Ultimately, merchants will have to decide what offers will entice customers into A2A and weigh the costs of such offers against the savings they might see with adoption.
Challenges and opportunities for incumbents
AISP open banking enables fintechs and banks to offer new services to consumers. Along with this comes a set of challenges and opportunities for institutions to weigh as they redefine their strategy for an open-banking context.
For incumbent banks, one challenge is that open banking allows some fintechs to become a primary point of contact for financial products, so it could reduce barriers that otherwise might discourage customers from unbundling their banking relationships. In addition, it can make pricing more transparent, which may erode margins if consumers use readily available information to earn higher interest rates on savings and pay lower rates on loans. This challenge is particularly acute for large universal banks offering a full suite of financial services, as it becomes easier for customers to take advantage of monoline financial solutions without losing the convenience of one-stop financial management at their primary banks.
Banks have opportunities in open banking as well. As long as the checking account defines the primary hub of a retail relationship, banks have a significant base on which to build broader and deeper services. They could aggregate data into a dashboard that includes customers’ other financial providers, such as credit card data from card issuers and investment data from asset managers. The resulting comprehensive view of the customer’s financial life could also inform personalized credit underwriting.

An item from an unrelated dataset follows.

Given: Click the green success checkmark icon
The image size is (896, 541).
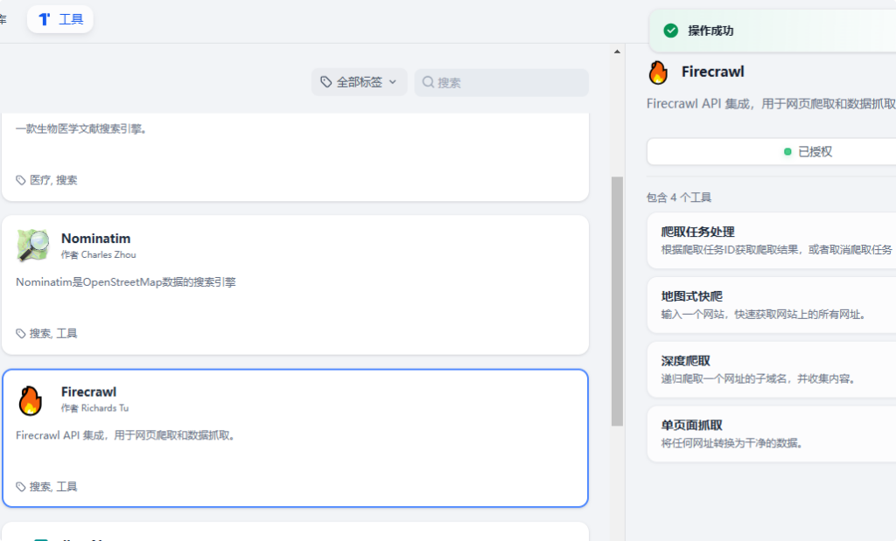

The API infrastructure also allows banks to collaborate with fintechs for specialized services that would otherwise be expensive to replicate. Banks could investigate becoming a value distribution channel for such niche financial products and earn revenue shares in return. This could enable them to serve their customers better without the big investment costs of developing and delivering services in-house. In other words, a bank can become a “virtual” universal bank while manufacturing only the products at which they are particularly skilled.
Open banking and the A2A payments it enables could benefit not only fintechs but also merchants, banks, and consumers. Possible advantages of preparing for this new approach to banking and payments include lower costs, faster settlement, and more secure transactions. The potential to drive growth and capture efficiencies makes A2A a worthwhile option for banks and merchants to explore.